Ein Zeitungsartikel mit dem sensationellen Titel „Skandal! Umwelt-Blogger fährt Sprit-Säufer!“ über Reto Stauss‘ Urlaubsfahrt mit seinem VW-Bus Bj. 84 hat mich wieder einmal dazu gebracht darüber nachzudenken, ob ein Neukauf immer die beste Lösung ist. In diesem Fall speziell der Kauf eines neuen, sparsamen Fahrzeuges. Vorher aber noch einen lieben Gruß an Reto Stauss und ein paar Fakten (Geständnisse) vorweg:
Ich fahre auch mit meinem VW-Bus (BJ. 80!!) auf Urlaub. Der Verbrauch des Buses liegt bestimmt auch bei über 10 Liter, wenn man die Bücher liest. Doch gibt es einige Tricks diesen Verbrauch zu reduzieren (Windschatten nutzen, wenig Stadtfahrten, …). Mein Bus ist als Camper umgerüstet und daher noch etwas stärker Ressourcen verbrauchend (vermute ich). Nehmen wir also 15l /100Km an (das macht ev. Rechnungen leichter). Im folgenden möchte ich nun einige Punkte auflisten, die bei der Entscheidung Neukauf oder Weiterverwendung alter bzw. veralteter Fahrzeuge bedacht werden sollten:
- Kumulierter Energieaufwand eines neuen Fahrzeuges
- Fahr- und Nutzungsweise
- Art des Urlaub
(1) Kumulierter Energieaufwand eines Fahrzeuges
Der Kumulierte Energieaufwand (KEA) ist eine Maßzahl für den Gesamtaufwand an Energieressourcen (Primärenergie) zur Bereitstellung eines Produktes oder einer Dienstleistung (Wikipedia). Bei der Berechnung wird die Herstellung, der Gebrauch und die Entsorgung berücksichtigt. Zu dessen Berechnung kann ein Gratis-Tool des deutschen Öko-Instituts namens GEMIS (Globales Emissions-Modell integrierter Systeme) helfen oder auch die Datenbank ProBas des deutschen Umweltbundesamtes. Besonders bei großen, langlebigen Produkten ist der Anteil des Energieaufwandes für Herstellung und Entsorgung sehr hoch, wenn sie nur kurzzeitig verwendet werden. Klar, jemand, der sein Auto nach 5 Jahren verkauft, kann einwenden, dass in diesem Fall die Entsorgung entfällt. Doch am Ende der Käufer-Verkäufer-Kette wird meist für ein neu gekauftes Auto ein anderes entsorgt.

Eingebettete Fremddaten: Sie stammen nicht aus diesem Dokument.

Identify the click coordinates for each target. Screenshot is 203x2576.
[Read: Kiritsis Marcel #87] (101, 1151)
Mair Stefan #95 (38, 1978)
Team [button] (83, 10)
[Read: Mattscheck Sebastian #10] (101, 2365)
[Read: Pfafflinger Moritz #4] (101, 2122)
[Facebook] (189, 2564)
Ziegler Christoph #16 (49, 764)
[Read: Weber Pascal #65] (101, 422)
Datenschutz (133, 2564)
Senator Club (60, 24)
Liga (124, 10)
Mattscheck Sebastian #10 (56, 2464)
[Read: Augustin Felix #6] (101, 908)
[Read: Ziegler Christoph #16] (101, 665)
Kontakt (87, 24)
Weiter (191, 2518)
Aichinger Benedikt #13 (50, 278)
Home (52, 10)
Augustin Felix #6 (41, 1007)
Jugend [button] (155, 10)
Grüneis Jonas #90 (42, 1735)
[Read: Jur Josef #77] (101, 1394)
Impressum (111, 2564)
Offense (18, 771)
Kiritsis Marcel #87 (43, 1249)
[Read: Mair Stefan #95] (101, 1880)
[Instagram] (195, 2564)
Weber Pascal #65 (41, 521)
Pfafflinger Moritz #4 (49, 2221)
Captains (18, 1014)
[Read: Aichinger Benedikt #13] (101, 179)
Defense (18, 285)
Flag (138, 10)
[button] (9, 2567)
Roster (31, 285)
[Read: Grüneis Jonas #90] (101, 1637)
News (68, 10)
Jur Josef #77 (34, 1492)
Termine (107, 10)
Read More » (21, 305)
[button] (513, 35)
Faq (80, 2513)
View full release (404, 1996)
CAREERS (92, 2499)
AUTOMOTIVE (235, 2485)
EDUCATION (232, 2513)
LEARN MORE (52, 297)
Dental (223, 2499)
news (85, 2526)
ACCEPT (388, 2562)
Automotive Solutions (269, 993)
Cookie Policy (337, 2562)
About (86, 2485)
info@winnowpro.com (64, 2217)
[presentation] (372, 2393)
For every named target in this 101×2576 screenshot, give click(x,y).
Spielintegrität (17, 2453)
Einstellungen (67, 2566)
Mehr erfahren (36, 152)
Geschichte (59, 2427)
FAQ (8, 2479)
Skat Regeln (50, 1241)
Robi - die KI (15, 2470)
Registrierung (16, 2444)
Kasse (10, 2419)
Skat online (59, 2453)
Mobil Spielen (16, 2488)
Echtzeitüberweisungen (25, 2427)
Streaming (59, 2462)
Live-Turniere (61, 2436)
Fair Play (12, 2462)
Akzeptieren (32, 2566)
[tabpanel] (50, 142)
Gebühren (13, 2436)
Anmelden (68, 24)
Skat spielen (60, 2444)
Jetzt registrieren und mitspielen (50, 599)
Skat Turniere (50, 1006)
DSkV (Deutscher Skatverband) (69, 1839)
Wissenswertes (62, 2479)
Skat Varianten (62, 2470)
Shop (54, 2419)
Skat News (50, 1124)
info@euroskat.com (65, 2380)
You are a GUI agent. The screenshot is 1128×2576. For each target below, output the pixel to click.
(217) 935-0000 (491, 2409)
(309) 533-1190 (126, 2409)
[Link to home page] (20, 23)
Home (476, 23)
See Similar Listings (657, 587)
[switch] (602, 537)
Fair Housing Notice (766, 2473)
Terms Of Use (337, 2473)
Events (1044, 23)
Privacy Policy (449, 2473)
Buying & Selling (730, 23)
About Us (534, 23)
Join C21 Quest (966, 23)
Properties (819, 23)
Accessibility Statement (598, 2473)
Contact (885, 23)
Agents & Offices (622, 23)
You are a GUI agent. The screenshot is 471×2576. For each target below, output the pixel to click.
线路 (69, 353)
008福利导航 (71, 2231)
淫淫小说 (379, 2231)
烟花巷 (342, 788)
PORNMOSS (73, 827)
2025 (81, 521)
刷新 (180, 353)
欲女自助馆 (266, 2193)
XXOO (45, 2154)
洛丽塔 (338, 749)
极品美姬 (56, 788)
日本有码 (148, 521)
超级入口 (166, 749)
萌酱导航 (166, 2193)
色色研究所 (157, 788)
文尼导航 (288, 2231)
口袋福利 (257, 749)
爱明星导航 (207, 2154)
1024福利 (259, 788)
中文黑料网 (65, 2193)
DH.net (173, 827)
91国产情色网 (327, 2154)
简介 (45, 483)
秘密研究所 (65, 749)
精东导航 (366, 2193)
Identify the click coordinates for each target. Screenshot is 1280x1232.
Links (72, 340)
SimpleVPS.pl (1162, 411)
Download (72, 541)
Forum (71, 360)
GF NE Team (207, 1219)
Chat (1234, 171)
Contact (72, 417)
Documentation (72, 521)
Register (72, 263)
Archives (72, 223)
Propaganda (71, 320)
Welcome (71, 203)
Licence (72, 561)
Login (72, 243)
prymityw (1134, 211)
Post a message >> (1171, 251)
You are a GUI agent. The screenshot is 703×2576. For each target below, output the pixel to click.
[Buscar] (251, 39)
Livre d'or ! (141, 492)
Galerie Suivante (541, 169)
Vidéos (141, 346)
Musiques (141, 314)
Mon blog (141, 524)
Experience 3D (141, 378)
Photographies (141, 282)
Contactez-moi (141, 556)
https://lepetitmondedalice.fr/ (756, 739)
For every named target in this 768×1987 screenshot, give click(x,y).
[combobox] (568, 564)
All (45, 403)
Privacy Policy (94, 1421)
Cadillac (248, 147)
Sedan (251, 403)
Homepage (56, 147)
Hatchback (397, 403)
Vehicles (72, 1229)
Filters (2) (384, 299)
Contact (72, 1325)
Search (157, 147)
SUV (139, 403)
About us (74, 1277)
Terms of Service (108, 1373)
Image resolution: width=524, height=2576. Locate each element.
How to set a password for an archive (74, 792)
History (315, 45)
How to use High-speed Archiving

Der Energieaufwand für die herstellung eines neuen Autos und die Entsorgung des Alten muss also erst einmal amortisiert werden.
(2) Fahr- und Nutzungsweise
Ich benutze mein Fahrzeug nur dann, wenn ich wirklich ein Fahrzeug brauche. Dazu gehören Transporte, Urlaubsreisen mit Campingcharakter, Ausflüge bevorzugt mit vollem Fahrzeug oder wenn viel Gepäck für die Freizeitgestaltung mit den Kindern mit muss …
In der Stadt selbst benutze ich die Öffis und das Fahrrad oder gehe zu Fuß. Mein Auto trägt seinen Teil dazu bei, denn ich bin mir dessen bewußt, dass es ein Benzin-Fresser ist.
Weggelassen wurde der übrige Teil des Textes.